▶ _WHAT YOU ARE ASKED TO DO_
The answer must be one number: how many lines in the records below contain the word "December".

▶ _EXERCISE MATERIALS_

----

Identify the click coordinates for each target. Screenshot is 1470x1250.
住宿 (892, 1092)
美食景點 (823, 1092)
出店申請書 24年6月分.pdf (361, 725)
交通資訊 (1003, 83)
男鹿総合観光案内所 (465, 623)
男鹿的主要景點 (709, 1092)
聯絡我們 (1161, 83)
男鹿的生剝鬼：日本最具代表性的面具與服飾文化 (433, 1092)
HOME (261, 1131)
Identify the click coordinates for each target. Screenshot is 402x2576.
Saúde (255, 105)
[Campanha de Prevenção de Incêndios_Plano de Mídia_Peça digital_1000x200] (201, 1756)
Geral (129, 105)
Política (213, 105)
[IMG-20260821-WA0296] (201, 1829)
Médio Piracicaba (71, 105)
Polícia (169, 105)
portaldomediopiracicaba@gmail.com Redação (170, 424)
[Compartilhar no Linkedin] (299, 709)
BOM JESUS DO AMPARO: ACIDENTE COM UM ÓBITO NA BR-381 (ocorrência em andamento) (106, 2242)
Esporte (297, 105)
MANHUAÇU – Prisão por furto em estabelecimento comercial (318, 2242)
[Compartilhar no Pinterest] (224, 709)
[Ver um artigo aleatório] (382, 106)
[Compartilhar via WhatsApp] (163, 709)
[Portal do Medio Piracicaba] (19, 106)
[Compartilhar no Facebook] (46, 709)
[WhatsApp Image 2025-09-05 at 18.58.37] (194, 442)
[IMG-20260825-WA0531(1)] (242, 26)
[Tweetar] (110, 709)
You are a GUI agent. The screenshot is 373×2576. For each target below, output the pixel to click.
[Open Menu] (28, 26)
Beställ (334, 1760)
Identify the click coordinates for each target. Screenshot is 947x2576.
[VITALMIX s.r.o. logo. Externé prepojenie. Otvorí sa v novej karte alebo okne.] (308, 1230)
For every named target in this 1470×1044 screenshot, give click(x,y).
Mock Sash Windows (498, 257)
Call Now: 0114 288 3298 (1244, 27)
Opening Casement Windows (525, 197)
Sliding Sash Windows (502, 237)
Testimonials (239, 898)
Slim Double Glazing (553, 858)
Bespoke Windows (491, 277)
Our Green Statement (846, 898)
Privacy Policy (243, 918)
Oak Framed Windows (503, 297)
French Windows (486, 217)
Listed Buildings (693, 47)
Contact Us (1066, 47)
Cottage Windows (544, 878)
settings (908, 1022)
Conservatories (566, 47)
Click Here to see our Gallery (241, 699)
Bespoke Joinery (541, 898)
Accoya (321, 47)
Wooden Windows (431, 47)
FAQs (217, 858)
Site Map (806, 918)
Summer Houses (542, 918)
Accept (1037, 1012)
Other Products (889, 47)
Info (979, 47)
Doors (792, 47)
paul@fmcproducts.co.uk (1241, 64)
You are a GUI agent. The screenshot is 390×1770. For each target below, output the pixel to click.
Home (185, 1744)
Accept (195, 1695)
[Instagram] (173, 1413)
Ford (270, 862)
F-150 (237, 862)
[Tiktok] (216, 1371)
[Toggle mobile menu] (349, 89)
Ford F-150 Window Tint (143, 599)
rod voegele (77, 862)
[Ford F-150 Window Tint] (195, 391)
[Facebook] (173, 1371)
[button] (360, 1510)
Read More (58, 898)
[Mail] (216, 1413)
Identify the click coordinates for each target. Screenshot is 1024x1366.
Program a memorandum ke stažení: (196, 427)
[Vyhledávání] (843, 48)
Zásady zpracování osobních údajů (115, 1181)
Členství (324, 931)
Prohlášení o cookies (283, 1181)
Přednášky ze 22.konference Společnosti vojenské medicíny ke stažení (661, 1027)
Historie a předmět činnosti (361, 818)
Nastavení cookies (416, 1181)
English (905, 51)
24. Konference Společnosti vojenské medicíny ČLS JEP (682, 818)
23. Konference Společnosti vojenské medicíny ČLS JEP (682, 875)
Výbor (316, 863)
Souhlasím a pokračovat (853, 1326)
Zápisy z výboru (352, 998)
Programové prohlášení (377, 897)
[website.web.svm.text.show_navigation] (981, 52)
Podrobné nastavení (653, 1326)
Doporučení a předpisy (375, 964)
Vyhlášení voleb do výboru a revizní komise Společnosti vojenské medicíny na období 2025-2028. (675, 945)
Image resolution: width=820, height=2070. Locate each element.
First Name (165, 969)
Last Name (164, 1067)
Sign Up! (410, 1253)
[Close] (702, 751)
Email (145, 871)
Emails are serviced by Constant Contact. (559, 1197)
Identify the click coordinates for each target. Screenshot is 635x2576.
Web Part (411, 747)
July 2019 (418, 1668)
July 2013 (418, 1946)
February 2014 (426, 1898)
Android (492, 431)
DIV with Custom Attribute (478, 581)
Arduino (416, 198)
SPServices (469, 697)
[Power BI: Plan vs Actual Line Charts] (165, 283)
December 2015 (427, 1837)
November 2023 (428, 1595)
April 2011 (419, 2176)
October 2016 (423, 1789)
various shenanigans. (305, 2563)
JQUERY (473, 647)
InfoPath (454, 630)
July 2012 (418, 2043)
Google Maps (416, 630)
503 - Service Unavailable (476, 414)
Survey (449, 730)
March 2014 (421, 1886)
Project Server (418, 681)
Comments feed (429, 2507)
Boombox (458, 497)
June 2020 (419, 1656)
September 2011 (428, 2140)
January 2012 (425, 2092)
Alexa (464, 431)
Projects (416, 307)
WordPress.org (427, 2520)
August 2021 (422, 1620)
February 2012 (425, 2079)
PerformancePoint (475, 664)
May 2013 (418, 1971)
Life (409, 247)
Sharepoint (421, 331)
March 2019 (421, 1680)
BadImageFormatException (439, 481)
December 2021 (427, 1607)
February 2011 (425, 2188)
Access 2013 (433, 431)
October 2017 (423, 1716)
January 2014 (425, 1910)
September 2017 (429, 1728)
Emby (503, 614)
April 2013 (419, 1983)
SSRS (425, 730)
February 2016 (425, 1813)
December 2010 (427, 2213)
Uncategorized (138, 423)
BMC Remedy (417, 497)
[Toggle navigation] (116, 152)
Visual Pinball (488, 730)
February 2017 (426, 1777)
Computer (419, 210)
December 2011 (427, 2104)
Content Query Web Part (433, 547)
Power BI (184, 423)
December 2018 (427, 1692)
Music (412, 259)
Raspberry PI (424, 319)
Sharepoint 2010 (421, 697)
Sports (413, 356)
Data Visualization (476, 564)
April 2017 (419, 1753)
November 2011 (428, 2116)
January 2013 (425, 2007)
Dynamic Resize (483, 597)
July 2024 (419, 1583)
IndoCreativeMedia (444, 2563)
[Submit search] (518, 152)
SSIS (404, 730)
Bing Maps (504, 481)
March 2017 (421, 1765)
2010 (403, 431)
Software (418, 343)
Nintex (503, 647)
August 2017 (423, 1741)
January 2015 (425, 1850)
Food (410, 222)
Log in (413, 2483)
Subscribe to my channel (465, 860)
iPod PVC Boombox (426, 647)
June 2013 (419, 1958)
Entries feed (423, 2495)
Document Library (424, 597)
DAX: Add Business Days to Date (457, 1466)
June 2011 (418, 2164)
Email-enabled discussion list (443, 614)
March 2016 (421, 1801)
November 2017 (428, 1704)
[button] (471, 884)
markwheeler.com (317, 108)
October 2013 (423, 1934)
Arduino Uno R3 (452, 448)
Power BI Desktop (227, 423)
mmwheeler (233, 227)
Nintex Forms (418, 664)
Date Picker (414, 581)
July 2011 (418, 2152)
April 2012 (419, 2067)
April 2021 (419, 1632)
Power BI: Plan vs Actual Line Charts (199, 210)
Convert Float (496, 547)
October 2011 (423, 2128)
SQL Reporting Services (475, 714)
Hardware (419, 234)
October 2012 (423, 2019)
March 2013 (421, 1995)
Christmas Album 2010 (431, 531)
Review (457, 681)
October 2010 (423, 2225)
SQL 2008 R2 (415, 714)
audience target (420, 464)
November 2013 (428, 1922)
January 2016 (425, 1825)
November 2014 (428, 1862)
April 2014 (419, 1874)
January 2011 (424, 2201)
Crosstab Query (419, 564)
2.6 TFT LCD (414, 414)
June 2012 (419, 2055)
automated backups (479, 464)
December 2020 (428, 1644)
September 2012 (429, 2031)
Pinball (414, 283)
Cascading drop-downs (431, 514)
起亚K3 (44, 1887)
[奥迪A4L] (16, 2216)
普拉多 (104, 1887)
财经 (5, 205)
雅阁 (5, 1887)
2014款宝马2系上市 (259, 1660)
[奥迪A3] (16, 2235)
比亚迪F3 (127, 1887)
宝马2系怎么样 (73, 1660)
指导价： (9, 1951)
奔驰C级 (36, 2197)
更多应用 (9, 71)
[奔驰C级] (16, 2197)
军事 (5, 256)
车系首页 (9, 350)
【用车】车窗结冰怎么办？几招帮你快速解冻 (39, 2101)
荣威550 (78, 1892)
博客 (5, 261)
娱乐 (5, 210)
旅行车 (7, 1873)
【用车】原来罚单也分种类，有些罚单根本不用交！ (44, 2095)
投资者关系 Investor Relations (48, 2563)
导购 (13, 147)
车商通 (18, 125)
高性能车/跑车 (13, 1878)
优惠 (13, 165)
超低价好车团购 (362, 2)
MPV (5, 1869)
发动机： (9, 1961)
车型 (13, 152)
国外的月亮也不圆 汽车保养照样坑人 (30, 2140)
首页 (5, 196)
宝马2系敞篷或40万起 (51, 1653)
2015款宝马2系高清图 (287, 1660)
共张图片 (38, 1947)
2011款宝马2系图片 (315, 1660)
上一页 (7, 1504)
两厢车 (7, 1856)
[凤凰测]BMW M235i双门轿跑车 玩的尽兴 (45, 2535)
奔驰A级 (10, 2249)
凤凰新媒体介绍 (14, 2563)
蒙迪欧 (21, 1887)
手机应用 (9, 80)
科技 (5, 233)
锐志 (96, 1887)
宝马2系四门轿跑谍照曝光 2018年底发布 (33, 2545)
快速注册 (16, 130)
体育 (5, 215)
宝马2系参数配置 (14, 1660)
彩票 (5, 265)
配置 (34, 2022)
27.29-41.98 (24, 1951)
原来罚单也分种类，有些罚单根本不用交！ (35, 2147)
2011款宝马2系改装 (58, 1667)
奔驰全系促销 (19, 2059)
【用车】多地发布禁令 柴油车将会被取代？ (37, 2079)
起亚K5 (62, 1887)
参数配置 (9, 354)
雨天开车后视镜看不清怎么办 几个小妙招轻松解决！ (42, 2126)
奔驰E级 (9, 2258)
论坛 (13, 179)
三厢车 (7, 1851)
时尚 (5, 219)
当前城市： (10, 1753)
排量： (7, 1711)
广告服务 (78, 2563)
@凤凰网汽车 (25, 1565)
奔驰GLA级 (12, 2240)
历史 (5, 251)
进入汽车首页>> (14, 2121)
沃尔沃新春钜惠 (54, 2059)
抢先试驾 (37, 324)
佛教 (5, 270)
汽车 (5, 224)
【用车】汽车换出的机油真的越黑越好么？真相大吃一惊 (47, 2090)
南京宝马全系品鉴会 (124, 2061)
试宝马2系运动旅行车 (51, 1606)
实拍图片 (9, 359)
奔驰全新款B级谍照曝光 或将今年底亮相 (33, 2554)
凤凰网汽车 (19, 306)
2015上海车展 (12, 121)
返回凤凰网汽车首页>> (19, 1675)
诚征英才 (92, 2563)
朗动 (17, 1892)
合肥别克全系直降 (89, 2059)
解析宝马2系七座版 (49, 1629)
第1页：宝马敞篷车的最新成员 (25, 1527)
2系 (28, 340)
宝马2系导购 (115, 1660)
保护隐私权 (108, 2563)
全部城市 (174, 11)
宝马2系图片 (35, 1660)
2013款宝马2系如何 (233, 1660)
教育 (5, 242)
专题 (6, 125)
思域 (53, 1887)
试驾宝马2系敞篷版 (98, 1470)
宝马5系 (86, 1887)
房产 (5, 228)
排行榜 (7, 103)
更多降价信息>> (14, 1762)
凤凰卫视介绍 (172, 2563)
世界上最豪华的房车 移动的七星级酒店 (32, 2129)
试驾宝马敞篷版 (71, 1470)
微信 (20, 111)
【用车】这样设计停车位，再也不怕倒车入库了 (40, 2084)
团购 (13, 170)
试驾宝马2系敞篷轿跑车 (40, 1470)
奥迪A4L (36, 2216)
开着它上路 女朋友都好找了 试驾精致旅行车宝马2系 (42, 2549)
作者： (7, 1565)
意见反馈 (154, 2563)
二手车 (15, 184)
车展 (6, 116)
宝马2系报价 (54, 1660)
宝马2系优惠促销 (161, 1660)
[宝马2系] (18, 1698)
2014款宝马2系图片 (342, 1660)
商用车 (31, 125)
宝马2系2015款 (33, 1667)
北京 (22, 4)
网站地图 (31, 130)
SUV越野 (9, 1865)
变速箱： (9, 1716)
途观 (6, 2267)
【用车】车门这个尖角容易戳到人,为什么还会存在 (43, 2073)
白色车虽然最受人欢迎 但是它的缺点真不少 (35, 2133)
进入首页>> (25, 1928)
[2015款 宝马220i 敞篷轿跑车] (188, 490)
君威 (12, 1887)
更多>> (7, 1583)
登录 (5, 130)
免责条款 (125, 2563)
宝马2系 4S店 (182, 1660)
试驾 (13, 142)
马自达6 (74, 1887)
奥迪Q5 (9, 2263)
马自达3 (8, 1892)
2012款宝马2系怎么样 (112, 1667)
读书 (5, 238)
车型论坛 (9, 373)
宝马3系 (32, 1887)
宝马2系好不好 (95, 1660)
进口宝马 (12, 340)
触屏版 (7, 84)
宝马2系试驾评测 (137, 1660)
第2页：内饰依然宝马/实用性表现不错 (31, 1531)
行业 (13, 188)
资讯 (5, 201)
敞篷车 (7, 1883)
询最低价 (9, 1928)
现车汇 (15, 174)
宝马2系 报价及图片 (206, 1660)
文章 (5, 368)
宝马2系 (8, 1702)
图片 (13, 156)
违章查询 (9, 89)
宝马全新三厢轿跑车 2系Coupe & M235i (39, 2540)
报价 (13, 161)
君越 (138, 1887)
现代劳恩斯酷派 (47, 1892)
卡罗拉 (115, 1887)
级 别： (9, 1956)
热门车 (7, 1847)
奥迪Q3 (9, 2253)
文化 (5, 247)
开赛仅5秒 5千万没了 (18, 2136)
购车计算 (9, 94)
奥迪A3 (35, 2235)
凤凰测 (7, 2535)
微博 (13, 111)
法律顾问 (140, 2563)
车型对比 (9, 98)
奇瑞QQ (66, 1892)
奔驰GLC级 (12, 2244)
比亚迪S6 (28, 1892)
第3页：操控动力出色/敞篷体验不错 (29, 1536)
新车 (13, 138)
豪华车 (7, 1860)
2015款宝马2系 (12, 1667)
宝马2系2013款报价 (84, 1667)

----

▶ _PROBLEM SOLUTION_
6